I haven't heard anyone saying that copilot is legal "just because it's AI." That's a pretty bad faith, reductive, and disingenuous representation. The core argument I've seen is that the output is sufficiently transformative and not straight up copying.
I wasn't really trying to address whether the argument is valid, I was just noting the representation of the other side here is reductive to the point of being in bad faith. I find that kind of rhetoric a little frustrating since it's kind of inflammatory, and, I believe, not particularly productive towards having honest/informative disagreements and discussion.
I think if another algorithm was used instead of ML that did the same job as Copilot, then people would be making the same arguments. I think it's just the case that ML is just the first tech capable of doing what Copilot is doing.

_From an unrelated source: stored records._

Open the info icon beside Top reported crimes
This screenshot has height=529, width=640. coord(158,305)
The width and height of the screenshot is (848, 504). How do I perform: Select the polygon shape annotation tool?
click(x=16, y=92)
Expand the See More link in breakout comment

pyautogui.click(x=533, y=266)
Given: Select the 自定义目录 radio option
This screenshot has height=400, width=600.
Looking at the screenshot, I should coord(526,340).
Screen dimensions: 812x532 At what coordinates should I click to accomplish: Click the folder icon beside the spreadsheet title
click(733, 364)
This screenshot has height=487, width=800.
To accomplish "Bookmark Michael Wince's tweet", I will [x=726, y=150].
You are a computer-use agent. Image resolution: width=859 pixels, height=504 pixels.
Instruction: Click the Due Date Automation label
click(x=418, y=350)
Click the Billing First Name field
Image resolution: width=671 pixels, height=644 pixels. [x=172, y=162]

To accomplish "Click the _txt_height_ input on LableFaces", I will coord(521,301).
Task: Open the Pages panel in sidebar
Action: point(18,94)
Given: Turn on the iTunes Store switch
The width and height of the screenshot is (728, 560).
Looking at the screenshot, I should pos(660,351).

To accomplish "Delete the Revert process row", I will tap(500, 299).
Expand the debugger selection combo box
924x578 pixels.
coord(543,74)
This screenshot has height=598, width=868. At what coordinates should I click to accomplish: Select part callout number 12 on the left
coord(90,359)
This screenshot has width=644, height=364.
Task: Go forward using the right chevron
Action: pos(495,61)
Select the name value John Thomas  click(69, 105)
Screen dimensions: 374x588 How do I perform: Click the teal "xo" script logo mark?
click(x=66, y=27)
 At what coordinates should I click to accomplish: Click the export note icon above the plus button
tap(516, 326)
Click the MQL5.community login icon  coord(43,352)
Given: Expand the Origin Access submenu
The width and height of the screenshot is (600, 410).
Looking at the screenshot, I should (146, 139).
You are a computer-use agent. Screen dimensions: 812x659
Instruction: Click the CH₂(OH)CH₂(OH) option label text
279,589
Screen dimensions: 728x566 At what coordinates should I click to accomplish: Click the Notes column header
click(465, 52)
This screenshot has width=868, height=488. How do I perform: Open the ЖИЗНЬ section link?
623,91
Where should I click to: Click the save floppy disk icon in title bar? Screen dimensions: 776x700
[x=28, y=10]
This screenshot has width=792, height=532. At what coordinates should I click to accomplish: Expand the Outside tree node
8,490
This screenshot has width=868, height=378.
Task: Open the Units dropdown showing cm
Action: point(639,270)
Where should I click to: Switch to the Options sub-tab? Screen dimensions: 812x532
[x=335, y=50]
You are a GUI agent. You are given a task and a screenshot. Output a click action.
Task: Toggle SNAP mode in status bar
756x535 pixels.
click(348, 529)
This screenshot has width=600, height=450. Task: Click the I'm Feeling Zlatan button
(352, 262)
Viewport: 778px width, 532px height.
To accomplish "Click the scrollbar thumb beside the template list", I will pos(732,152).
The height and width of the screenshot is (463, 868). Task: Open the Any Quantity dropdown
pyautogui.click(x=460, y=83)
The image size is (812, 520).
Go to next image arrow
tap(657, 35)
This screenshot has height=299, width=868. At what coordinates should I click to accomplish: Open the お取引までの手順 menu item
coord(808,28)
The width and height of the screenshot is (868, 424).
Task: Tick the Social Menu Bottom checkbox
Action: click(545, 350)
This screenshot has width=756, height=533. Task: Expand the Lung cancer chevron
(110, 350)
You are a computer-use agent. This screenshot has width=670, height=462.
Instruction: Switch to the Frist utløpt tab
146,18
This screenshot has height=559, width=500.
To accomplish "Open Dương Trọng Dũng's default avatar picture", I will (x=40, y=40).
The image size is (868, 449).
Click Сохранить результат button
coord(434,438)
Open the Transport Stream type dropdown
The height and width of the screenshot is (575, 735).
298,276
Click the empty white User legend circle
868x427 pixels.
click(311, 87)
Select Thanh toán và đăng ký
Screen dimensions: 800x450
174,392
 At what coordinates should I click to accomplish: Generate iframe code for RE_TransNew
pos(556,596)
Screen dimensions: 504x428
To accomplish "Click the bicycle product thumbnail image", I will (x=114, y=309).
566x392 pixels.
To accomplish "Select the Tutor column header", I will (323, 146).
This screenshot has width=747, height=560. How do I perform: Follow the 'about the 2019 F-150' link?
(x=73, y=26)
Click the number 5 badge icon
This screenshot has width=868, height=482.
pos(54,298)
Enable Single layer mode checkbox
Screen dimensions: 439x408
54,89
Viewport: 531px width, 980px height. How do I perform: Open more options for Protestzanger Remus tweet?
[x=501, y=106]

You can't copyright an algorithm, you can copyright a particular expression of one, or you can attempt to patent an algorithm, but two authors can legitimately write the same thing and not infringe on each others copyright unless one copied from the other.
Suppose you own the rights to a jpeg. And I apply a simple algorithm that increments every hex value. So 00 becomes 01 and so on. The gibberish images it spits out would be so different then your original image that you wouldn't have any claim to them at all.
So I may create a tool that is capable of "incrementing every hex value" of an image, and also of "decrementing every hex value", and than distribute any of your images after "incrementing the hex values", together with said tool, right?
Or maybe it would be enough to just zip your image, to be allowed to distribute it? In the end the bytes I would distribute than "would be so different then your original image that you wouldn't have any claim to them at all", right?